Excerpt from Comrade Lenin’s “Left-Wing Communism: An Infantile Disorder“:

In 1918 things did not reach a split. At that time the “Left” Communists formed only a separate group or “faction” within our Party, and that not for long. In the same year, 1918, the most prominent representatives of “Left Communism”, for example, Comrades Radek and Bukharin, openly acknowledged their error. It had seemed to them that the Treaty of Brest-Litovsk was a compromise with the imperialists, which was inexcusable on principle and harmful to the party of the revolutionary proletariat.

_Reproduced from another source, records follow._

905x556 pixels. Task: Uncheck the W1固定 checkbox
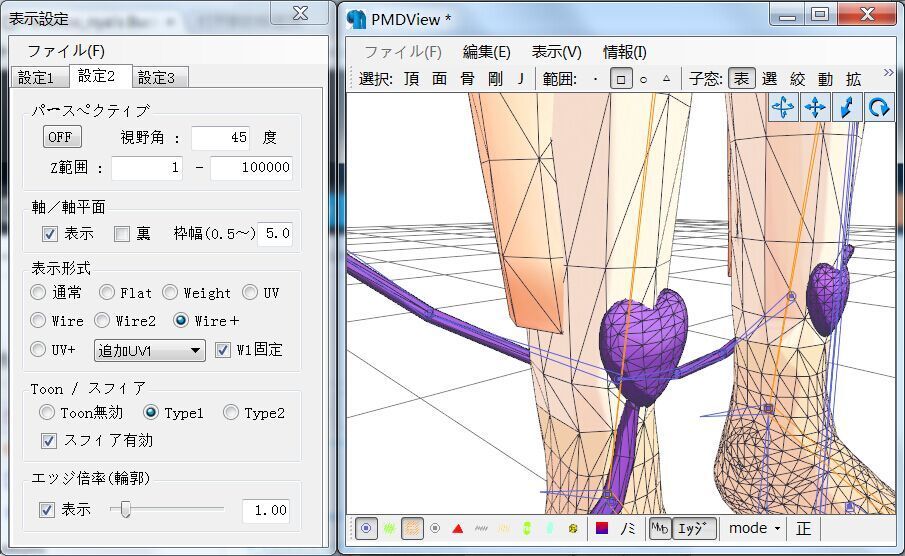(x=223, y=350)
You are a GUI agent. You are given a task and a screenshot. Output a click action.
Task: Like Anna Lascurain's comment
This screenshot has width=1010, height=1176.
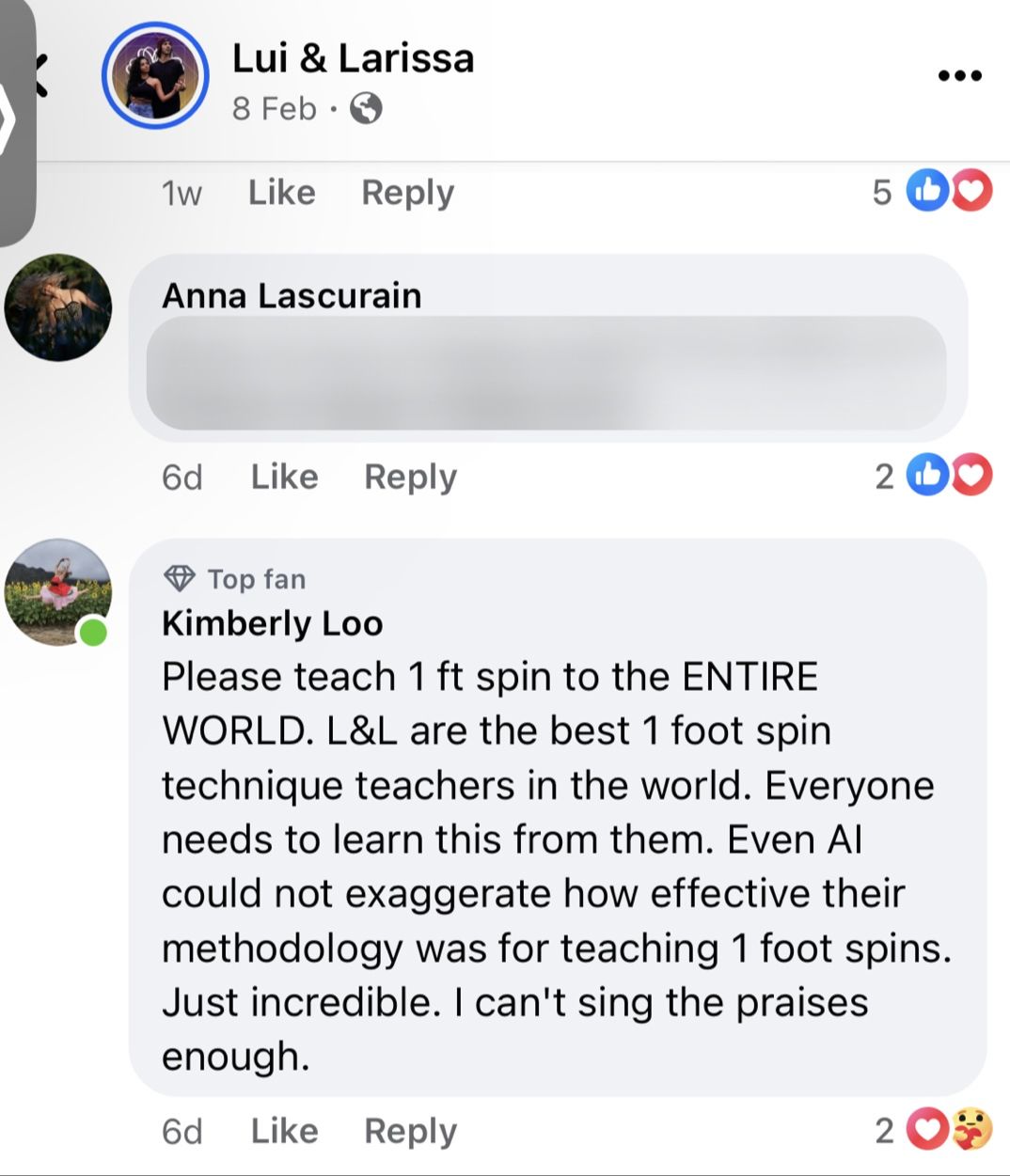tap(284, 477)
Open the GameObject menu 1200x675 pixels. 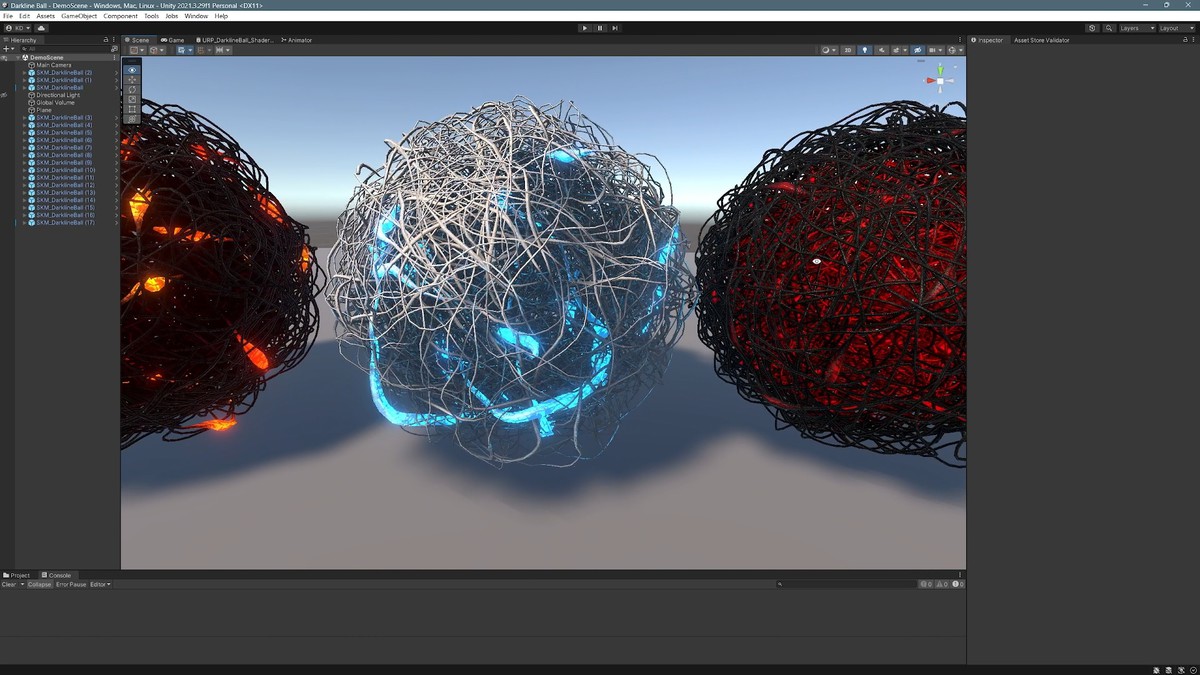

It was indeed a compromise with the imperialists, but it was a compromise which, under the circumstances, had to be made.

Today, when I hear our tactics in signing the Brest-Litovsk Treaty being attacked by the Socialist-Revolutionaries, for instance, or when I hear Comrade Lansbury say, in a conversation with me, “Our British trade union leaders say that if it was permissible for the Bolsheviks to compromise, it is permissible for them to compromise too”, I usually reply by first of all giving a simple and “popular” example:

Imagine that your car is held up by armed bandits. You hand them over your money, passport, revolver and car. In return you are rid of the pleasant company of the bandits. That is unquestionably a compromise. “Do ut des” (I “give” you money, fire-arms and a car “so that you give” me the opportunity to get away from you with a whole skin). It would, however, be difficult to find a sane man who would declare such a compromise to be “inadmissible on principle”, or who would call the compromiser an accomplice of the bandits (even though the bandits might use the car and the firearms for further robberies). Our compromise with the bandits of German imperialism was just that kind of compromise.

But when, in 1914–18 and then in 1918–20, the Mensheviks and Socialist-Revolutionaries in Russia, the Scheidemannites (and to a large extent the Kautskyites) in Germany, Otto Bauer and Friedrich Adler (to say nothing of the Renners and Co.) in Austria, the Renaudels and Longuets and Co. in France, the Fabians, the Independents and the Labourites in Britain entered into compromises with the bandits of their own bourgeoisie, and sometimes of the “Allied” bourgeoisie, and against the revolutionary proletariat of their own countries, all these gentlemen were actually acting as accomplices in banditry.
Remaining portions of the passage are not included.